Dans le contexte de nos travaux, la conception de dispositifs de formation utilisant le jeu est abordée sous l’angle de la scénarisation pédagogique présentée dans les sections précédentes. Nous retenons que la scénarisation pédagogique ne porte pas exclusivement sur les contenus mais englobe les activités de l’ensemble des acteurs de la formation et les ressources utiles pour réaliser ces activités. Considérant la scénarisation pédagogique comme une activité de conception au sens large, nous prenons en compte les résultats de certains travaux en sciences cognitives (cf. section 5.1). Nous notons que la scénarisation pédagogique s’inscrit dans un processus de conception caractérisé notamment par :

une phase de conception initiale basée sur la réutilisation d’idées personnelles, pas obligatoirement formalisées, ou de solutions mutualisées au sein d’une communauté de concepteurs ;

différents niveaux de scénarisation : de l’esquisse au scénario détaillé, l’activité du concepteur est basée sur un processus d’affinement progressif et itératif ;

une place importante conférée à la communication entre les différents acteurs du projet autour du scénario en cours d’élaboration.

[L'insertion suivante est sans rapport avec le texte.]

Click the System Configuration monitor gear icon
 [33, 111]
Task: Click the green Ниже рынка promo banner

Dans nos travaux de thèse, nous nous intéressons plus spécifiquement à la conception initiale du scénario par un ingénieur pédagogique cherchant à répondre à une demande de formation formulée par un commanditaire (client externe dans le cas d’une société prestataire en ingénierie de formation ou besoins de formation internes dans le cas d’un service de formation d’une entreprise). L’importance des échanges avec le commanditaire du projet doit de ce fait être prise en compte.

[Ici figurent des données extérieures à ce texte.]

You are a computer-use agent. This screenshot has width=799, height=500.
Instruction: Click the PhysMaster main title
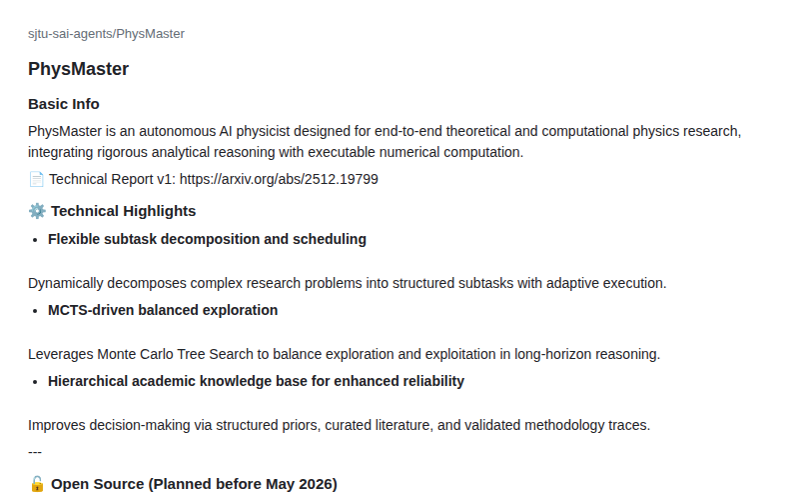click(79, 69)

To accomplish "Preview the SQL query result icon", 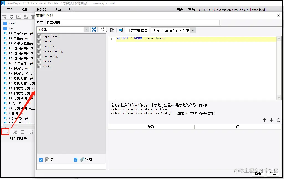I will 112,30.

Synthèse : conception pédagogique (2/2)

Nous relevons qu’il existe différentes approches de la conception pédagogique traduisant différentes approches de l’apprentissage. Nous retenons plus particulièrement que l’approche centrée sur les activités favorise la mise en œuvre de démarches pédagogiques cognitivistes et constructivistes en plaçant la réflexion sur l’apprenant.

Nous notons également que l’approche centrée sur les connaissances constitue un point d’entrée pertinent pour la phase de définition du problème de conception, et nous la rapprochons de la démarche définie par la didactique professionnelle où l’étape d’analyse des compétences en situation apparaît comme un préalable à la conception d’un dispositif de formation (cf. section 3.2.5).

Dans l’étape initiale du processus de conception, l’approche centrée sur les connaissances peut être complétée par la prise en compte des intentions afin de définir les objectifs de la formation et les stratégies. De son côté, l’approche documentaire apporte un éclairage utile sur les problématiques de mutualisation, réutilisation et pérennisation des ressources pédagogiques qui constituent un enjeu important dans notre contexte d’application.

Enfin, l’approche centrée sur les interactions apporte des éléments essentiels pour la définition d’activités collectives, centrales dans les dispositifs de formation que nous étudions.